2a is a solenoid proportional valve, 101b and 102b are solenoid proportional valves,
103a is a first control valve (first pilot type switching valve), 1
03b is the second control valve (second pilot type switching valve), 10
4a and 104b are counter balance valves, and 105a is the first
Hydraulic pump 105b is a second hydraulic pump 106a and 1
06b is a relief valve, 109a and 109b are flow control valves, 107 and 108 are solenoid switching valves, 110 is a connecting pin state detecting means, 111 is a detecting piece, 112 and 113 are proximity switches, 120 is a fixed pin state detecting means, 121
Is the detection piece

Claims (4)

[Claims] 1. A telescopic cylinder configured to alternately telescope each boom stage of a telescopic boom composed of a multi-stage boom which is telescopically inserted, and a hydraulic pressure from a hydraulic source is supplied to the telescopic cylinder to extend and contract. A control valve that controls and drives the cylinder, a cylinder / boom engagement / disengagement mechanism that engages / disengages the telescopic boom and each boom stage, a boom-to-boom coupling mechanism that disconnects and uncouples adjacent boom stages, and a telescopic boom The telescopic boom state detection means for detecting the boom state, the operation command means for instructing the operation direction and the operation amount when the telescopic boom is extended and retracted, and the telescopic boom receiving the signals from the operation instruction means and the telescopic boom state detection means. The control valve, the cylinder / boom engagement / disengagement mechanism, and And a controller for appropriately outputting a signal for operating the boom-to-boom connection mechanism, wherein the telescopic boom telescopic control device is provided with a plurality of the control valves, and hydraulic pressure can be supplied to and discharged from the plurality of control valves in the telescopic cylinder. A controller for receiving a detection signal from the telescopic boom state detecting means and for determining whether the telescopic boom is in the vicinity where the cylinder / boom engagement / disengagement mechanism or the boom-to-boom connection mechanism operates.

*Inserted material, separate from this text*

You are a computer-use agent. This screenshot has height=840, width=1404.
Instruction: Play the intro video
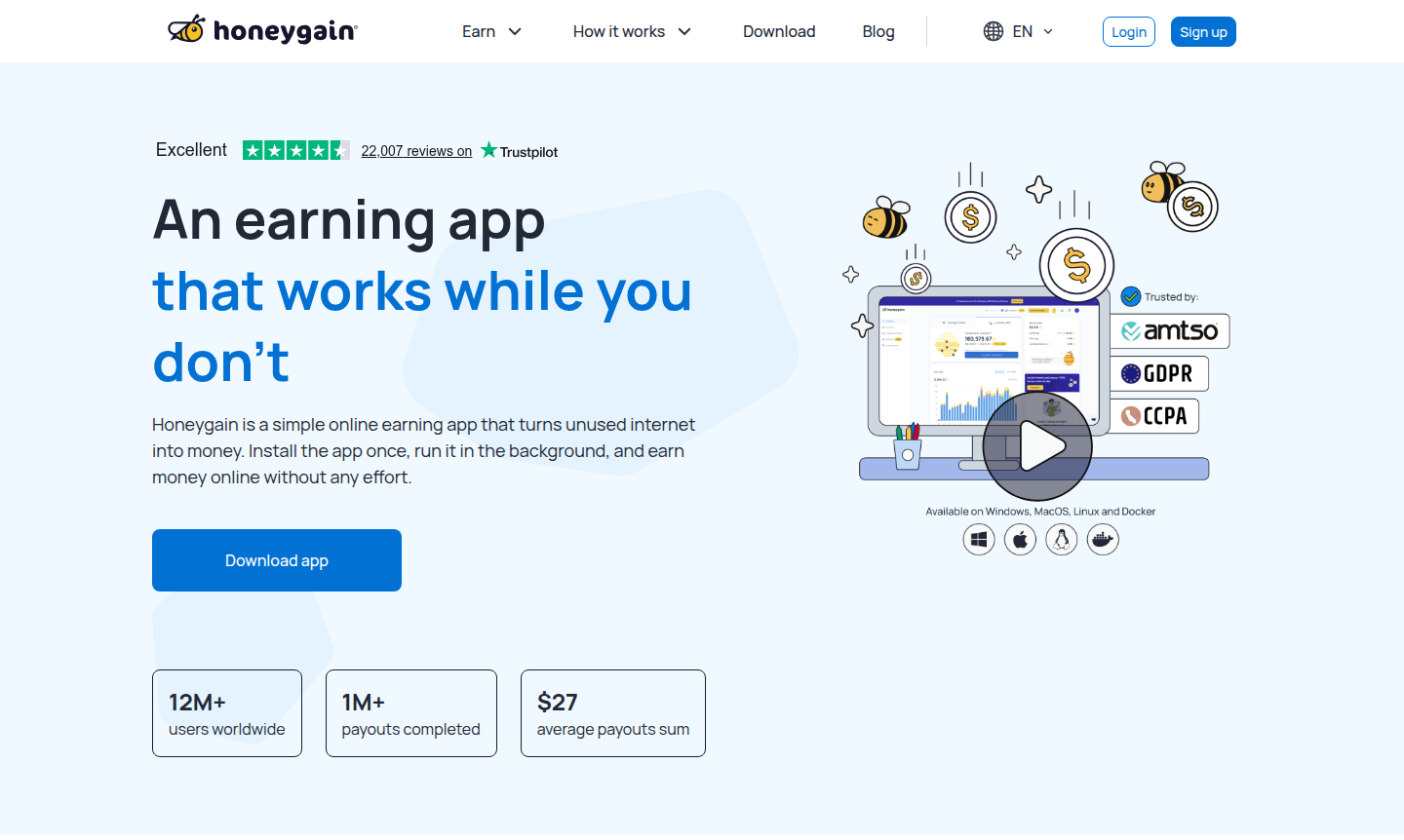pyautogui.click(x=1037, y=447)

An expansion / contraction control device for an expansion / contraction boom, comprising: a control valve output means for outputting a predetermined operation amount to a single control valve when the proximity determination means determines that the proximity is close. 2. An operation mode switching means for switching an operation mode between a high speed mode for operating the telescopic cylinder at a high speed and a low speed mode for operating the low speed cylinder, and the controller comprises:
Control valve switching for supplying hydraulic pressure from a plurality of control valves to the telescopic cylinder when the operating mode switching means is switched to the high speed mode, and hydraulic pressure supplied from a single control valve to the telescopic cylinder when operating mode switching means is switched to the low speed mode 2. The telescopic boom extension / contraction control device according to claim 1, further comprising output means and priority means for outputting the control valve output means in preference to the control valve switching output means. 3. The controller includes a comparison means for outputting to the control valve the output signal from the control valve output means and the smaller output signal to the control valve based on the operation amount signal from the operation command means. The telescopic boom telescopic control device according to claim 1 or 2, further comprising: 4. A plurality of control valves comprising a first control valve and a second control valve, wherein the controller controls the first control when the telescopic cylinder is driven by the plurality of control valves. The telescopic boom telescopic control device according to any one of claims 1 to 3, further comprising a control valve operating sequence means for operating the valve to an arbitrary position first and then operating the second control valve.